PAGE EXTRACT:

Seeking $1 Billion for Research That Takes Time
July 6, 2015 | Read Time: 3 minutes
Science moves at its own pace. Sometimes it can be downright glacial.
When physicist Isidor Rabi described a quantum phenomenon called nuclear magnetic resonance in 1937, he won a Nobel Prize. But it would take many intervening discoveries, and another 40 years, for the payoff: Work by Paul Lauterbur and Peter Mansfield, who would also win Nobels for science, led to the diagnostic tool known as magnetic resonance imaging, or MRI.
The link between a basic research finding like Mr. Rabi’s and an important tool we can use today, like MRI, can be hard to spot years or decades in advance. But without such seminal studies, the wheels of progress would grind to a halt.
Now, the leaders of several foundations and other nonprofits have banded together to offer support for fundamental lab work — the kind that doesn’t always or quickly lead to cures or tools. Called the Science Philanthropy Alliance, the group is trying to raise an additional $1 billion each year for basic research, hoping to rekindle donors’ interest in the cause and counter a slight decline in federal funding for such studies.
The idea for such an alliance sprang from a meeting between leaders of the Kavli and Gordon and Betty Moore foundations at the end of 2012.
“At the time the recession began in 2008, federal support for basic research was already declining,” says Robert Conn, chair of the Science Philanthropy Alliance and president of the Kavli Foundation, one of its member institutions. (The others, besides Moore, are the Howard Hughes Medical Institute, the Research Corporation for Science Advancement, and the Simons and Alfred P. Sloan foundations.)

RECORD EXTRACTS:
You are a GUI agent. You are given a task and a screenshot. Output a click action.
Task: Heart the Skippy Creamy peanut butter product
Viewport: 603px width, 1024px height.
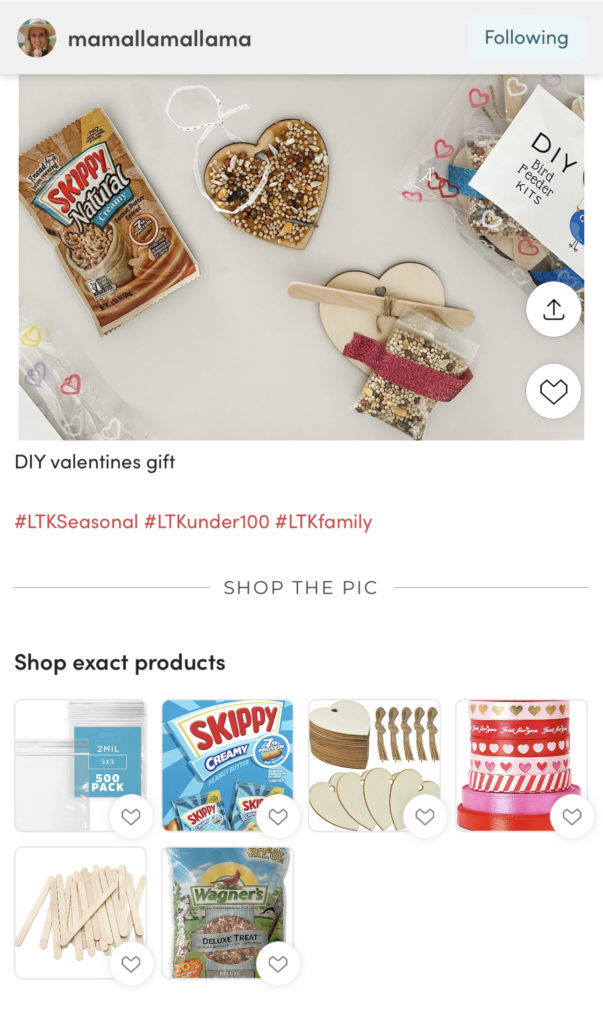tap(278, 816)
--
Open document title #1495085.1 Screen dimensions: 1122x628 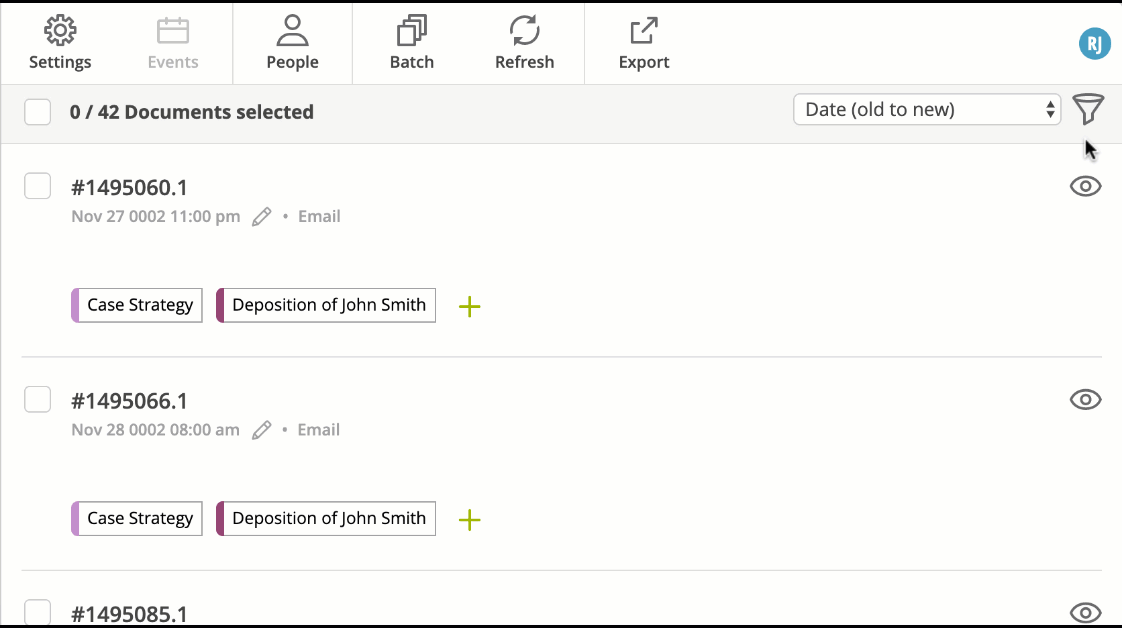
---
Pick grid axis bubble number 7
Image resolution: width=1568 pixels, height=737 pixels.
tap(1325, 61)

TASKS TO CARRY OUT:
1. In the article on funding basic research, how much extra money does the Science Philanthropy Alliance hope to raise each year?
2. Reproduce the stretch of the article on funding basic research from "Now, the leaders" through "end of 2012.".
The data above have nothing to do with the article on funding basic research.

SOLUTIONS:
1. An additional $1 billion each year for basic research.

2.
Now, the leaders of several foundations and other nonprofits have banded together to offer support for fundamental lab work — the kind that doesn’t always or quickly lead to cures or tools. Called the Science Philanthropy Alliance, the group is trying to raise an additional $1 billion each year for basic research, hoping to rekindle donors’ interest in the cause and counter a slight decline in federal funding for such studies.
The idea for such an alliance sprang from a meeting between leaders of the Kavli and Gordon and Betty Moore foundations at the end of 2012.